When working with DNA sequences, its important to keep track of the directionality.  

A DNA molecule has two ends, a **5'end** that has a phosphate group and a **3'end** that has an OH group.

By convention, DNA sequences are written 5' to 3'. Our original sequence would be: 

5'-AGCCCTCCA-3'.

The complementary sequence would be: 

3'-TCGGGAGGT-5' 

If we don't include the information about directionality as we did above, the sequence would need to be reversed and written: 

TGGAGGGCT  

The 5' to 3' sequence is also referred to as the + strand 

The 3' to 5' sequence is also referred to as the - strand 


Predicting the complementary DNA sequence for a short sequence can be performed by hand quickly, but what if you needed the complementary strand for a larger segment of DNA or if you want to write out the complementary strand for a lot of sequences? 
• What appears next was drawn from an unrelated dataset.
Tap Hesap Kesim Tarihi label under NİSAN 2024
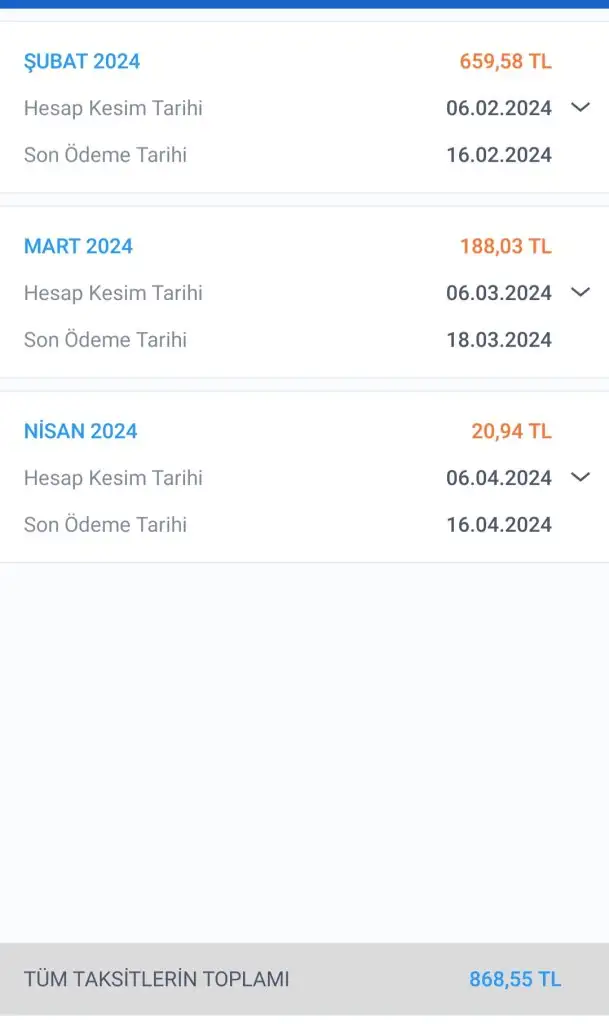The image size is (609, 1024). coord(113,479)
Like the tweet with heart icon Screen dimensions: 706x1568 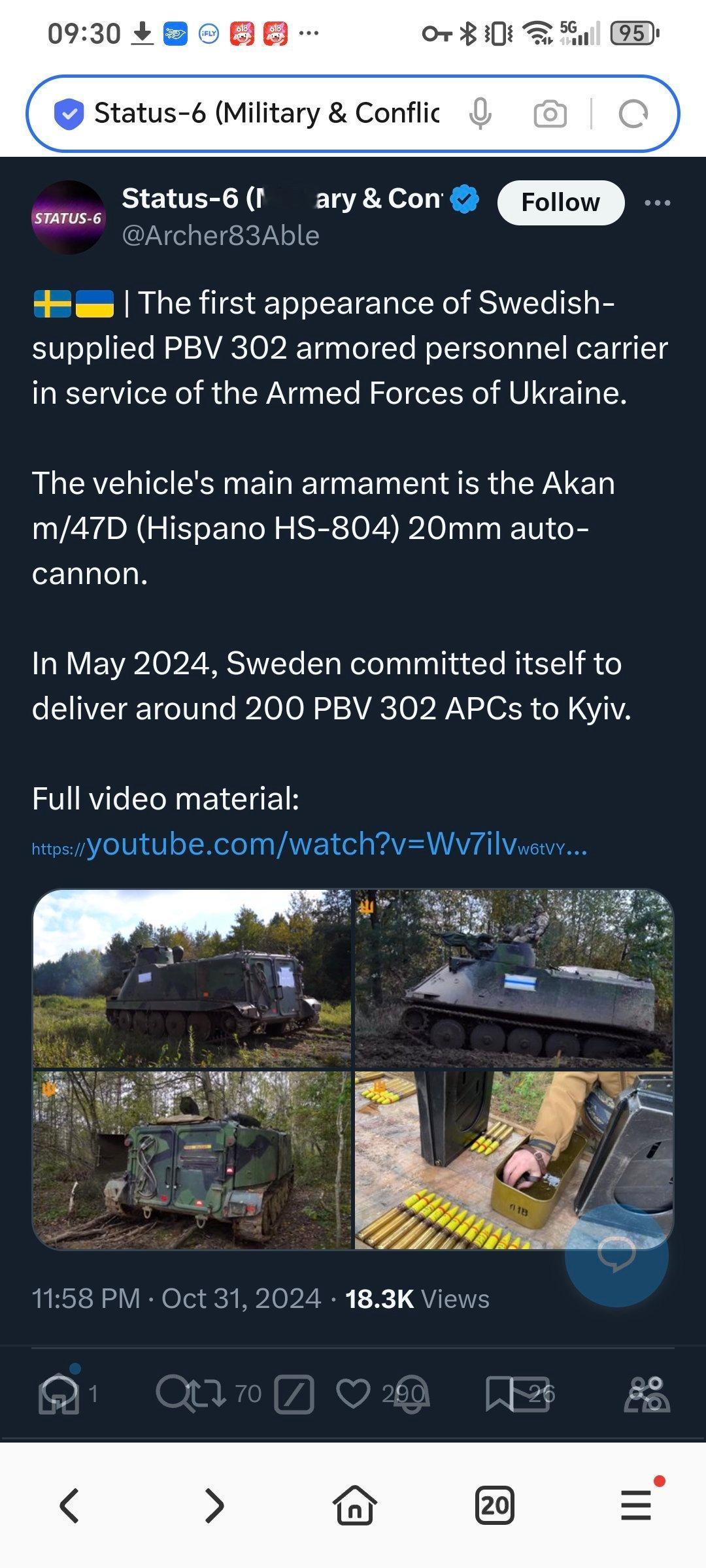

##  How can I use for loops and if statements to print a complementary DNA Sequence? <a name='ForloopsandIf' />


Using a program like Python (or other programming languages) its possible to quickly and accurately write out a complementary DNA sequence. 

Keep in mind that the overall structure of the program will be similar to the program that we looked at for the first class, but this time instead of asking the program to calculate the length of the sequence, we'll be asking it to write out the complementary DNA strand for a sequence.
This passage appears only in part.